Introduction

Leguminous pasture species are important in Western Australian agriculture because the soils are inherently infertile. Together with changing patterns of rainfall, this agricultural system cannot continue to rely on the current commercially used annual legumes. Deep-rooted herbaceous perennial legumes including Rhynchosia and Lebeckia species from the Cape Floristic Region in South Africa have been investigated because of their adaptation to acid and infertile soils [13]. These plants naturally occur in the CFR, which is one of the richest areas for plants in the world and covers 553,000 ha of land protected by the UNESCO as important world heritage. Elevations in this area range from 2077 m in the Groot Winterhoek to sea level in the De Hoop Nature Reserve. Moreover, a great part of the area is characterized by mountains, rivers, waterfalls and pools. In areas where Lebeckia ambigua is native, rainfall ranges between 150 and 400 mm annually. Parts of the CFR have thus similar soil and climate conditions to Western Australia.

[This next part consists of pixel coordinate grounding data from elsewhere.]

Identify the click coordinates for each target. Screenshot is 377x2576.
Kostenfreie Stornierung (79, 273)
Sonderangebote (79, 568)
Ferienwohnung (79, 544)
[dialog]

In four expeditions to the Western Cape of South Africa, held between 2002 and 2007, nodules and seeds were collected and stored as previously described [4]. The isolation of bacteria from these nodules gave rise to a collection of 23 strains that were identified as Burkholderia . Unlike most of the previously studied rhizobial Burkholderia strains, this South African group appears to associate with papilionoid forage legumes, rather than Mimosa species. WSM4176 belongs to a subgroup of strains that were isolated in 2004 from Lebeckia ambigua nodules collected near Nieuwoudtville in the Western Cape of South Africa [3]. The site of collection was moderately grazed rangeland field owned by the Louw family, and the soil was composed of stony-sand with a pH of 6. Burkholderia sp. strain WSM4176 is highly effective at fixing nitrogen with Lebeckia ambigua , with which it forms crotaloid, indeterminate, nodules [3].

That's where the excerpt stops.